Published 5:00 pm Thursday, April 13, 2006

A program has started at Oregon State University to bring prominent journalists to the campus to be a resource for students on the student newspaper and in journalism and communications classes.

The J.W. Forrester Editor in Residence program was named after the late Bud Forrester, who was editor of the East Oregonian, in Pendleton, and The Daily Astorian as part of a 42-year career in journalism. Forrester attended Oregon State in the 1930s; worked on The Barometer, the student newspaper, and later was sports publicity director for Oregon State College. He died in 2000.

Forrester’s widow, Eleanor Forrester of Portland, created an endowment at OSU to bring print journalists to the campus to work with and counsel student journalists. Oregon State’s technical journalism program was dropped in the early 1990s. But courses such as reporting and copy editing continued to be taught at OSU and now have been moved into a new program called New Media Communications.

Tom Hallman, Pulitzer Prize-winning writer for The Oregonian, is the first Forrester Editor in Residence, coming to Oregon State this week. Hallman, 50, has won a Pulitzer and other national journalism awards for his feature writing.

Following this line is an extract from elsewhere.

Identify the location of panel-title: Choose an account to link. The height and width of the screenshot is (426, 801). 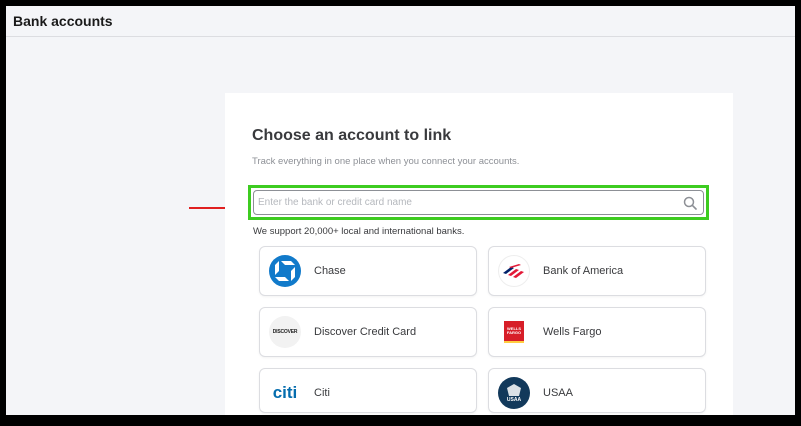
(352, 136).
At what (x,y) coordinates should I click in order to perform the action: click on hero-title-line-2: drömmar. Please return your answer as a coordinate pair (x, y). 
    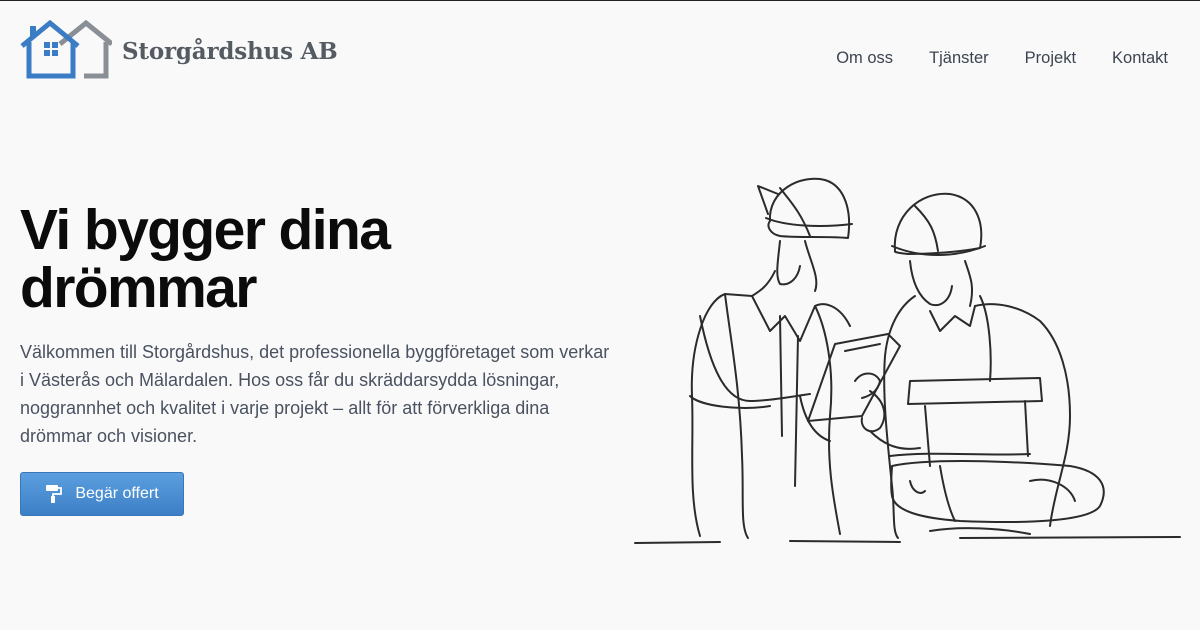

Plans call for editors in residence to visit the campus most terms and for one to five days at a time. Expenses and an honorarium will be covered by the Forrester endowment and OSU’s Student Media office. Newspapers in the Forrester-Aldrich group include the East Oregonian; The Daily Astorian; the Blue Mountain Eagle, in John Day; Wallowa County Chieftain, Enterprise; and the Capital Press farm paper in Salem.